The best first aid courses for the outdoors have always been ones presented in a wilderness context
- improvising first aid materials from stuff you already have with you (do more with less)
- provide you with the knowledge and skills necessary to provide extended patient care (you could be stuck in the bush with your patient for hours, overnight, days, etc). Urban based courses like St Johns and Red Cross as a rule do not present from this perspective and their trainers are generally not from an outdoor guding background.
Anyway ones of the providers of one of these courses I distinctly remember had a motto which featured prominently on their trademark hikers' coffee mugs which they also sold. This motto read:
"Hydrate or Die"
The more courses I completed, the more this motto struck me as making sense. The more you study first aid, the more it becomes apparent how effective adequate hydration is in preventing a plethora of miscellaneous ills & ailments. And nowhere is this more apparent than in summer.
When I worked as a walking guide for 20 years for school Outdoor Education groups, I had a stock list of responses used for a multitude of student presentations / complaints. This is a useful tool to have in your leaders kitbag of tricks.
Students would typically present complaining of a headache. My stock response always revolved upon getting them to "drink more water." Not gulp it, but slowly sip a good litre an hour for the next hour or two or three ...
Of course that wasn't what they wanted to hear. What they really wanted was a Panadol or some similar magic tablet. But what their body needs is to be rehydrated. That pain in your head is telling you something. Yes Johnny pain is your friend.
So with the weather heating up and keen walkers heading out, one of the best things we can do to avoid the onset of heat illness (heat exhaustion and heat stroke or hyperthermia) is to stay hydrated. It's not that hard but it does require a strategy just as avoiding hypothermia requires a strategy.
Here's some hydration tips for walkers:
- start the day with a full tank. Make sure you're properly hydrated before you start walking.
- know the signs & symptoms of dehydration. Key sign: when you are adequately hydrated, your urine should be clear and copious. So go on,have a "pee and see."
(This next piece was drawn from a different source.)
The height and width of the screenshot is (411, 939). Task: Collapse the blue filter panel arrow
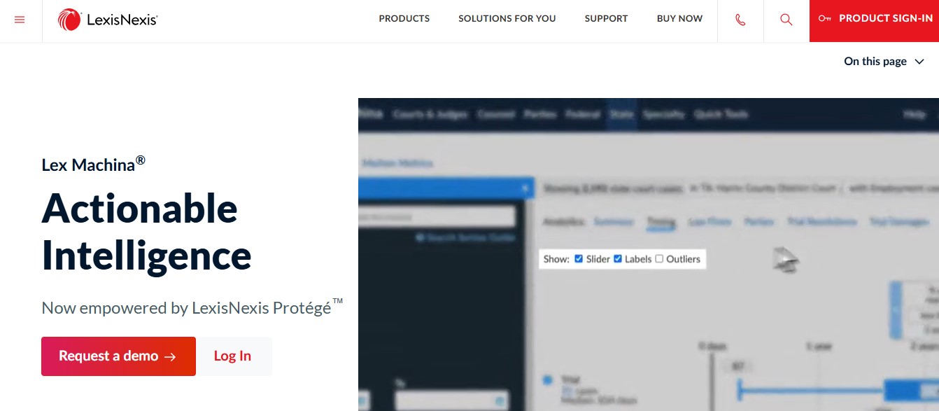pos(525,188)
- sip water regularly dont gulp water irregularly
- make it easy to sip and walk at the same time. Camelbaks and similar hydration packs are popular for a reason and you don't need to wear ear buds and like hip hop to use one either. They enable you to suck water when you're walking (or skiing but then you need to avoid the hydration tube freezing up but let's leave tha tissue till winter approaches). This really makes it easy to stay hydrated. You don't have to stop the group to get out your water bottle; you don't have to worry about catching up to the group; you don't have to ask someone to get your water bottle off your pack for you. You are in control and can drink when you like. And drink you will. It's amazing how quickly you can drain a 2 litrle bladder.
- take enough water to meet your needs without overdoing it. For me this is 3 litres. I carry a 2 litre Camelbak with the hydration tube conveniently located on my shoulder strap. Mine has a valve enabling me to close the water off, a useful feature. I also pack a one litre bottle either inside my pack or secured externally so it can't swing or drop of my pack.
- if leading a group, call rest stops frequently. Allow those in the group without hydration packs the chance to stop and drink. Chances are if they haven't got a Camelbak or similar, they will be not drinking for one or all of the reasons outlined earlier. If you don't let them drink, they will become more dehydrated and you may have problems later in the day.
So when you're out there walking this summer, drink, drink and be merry!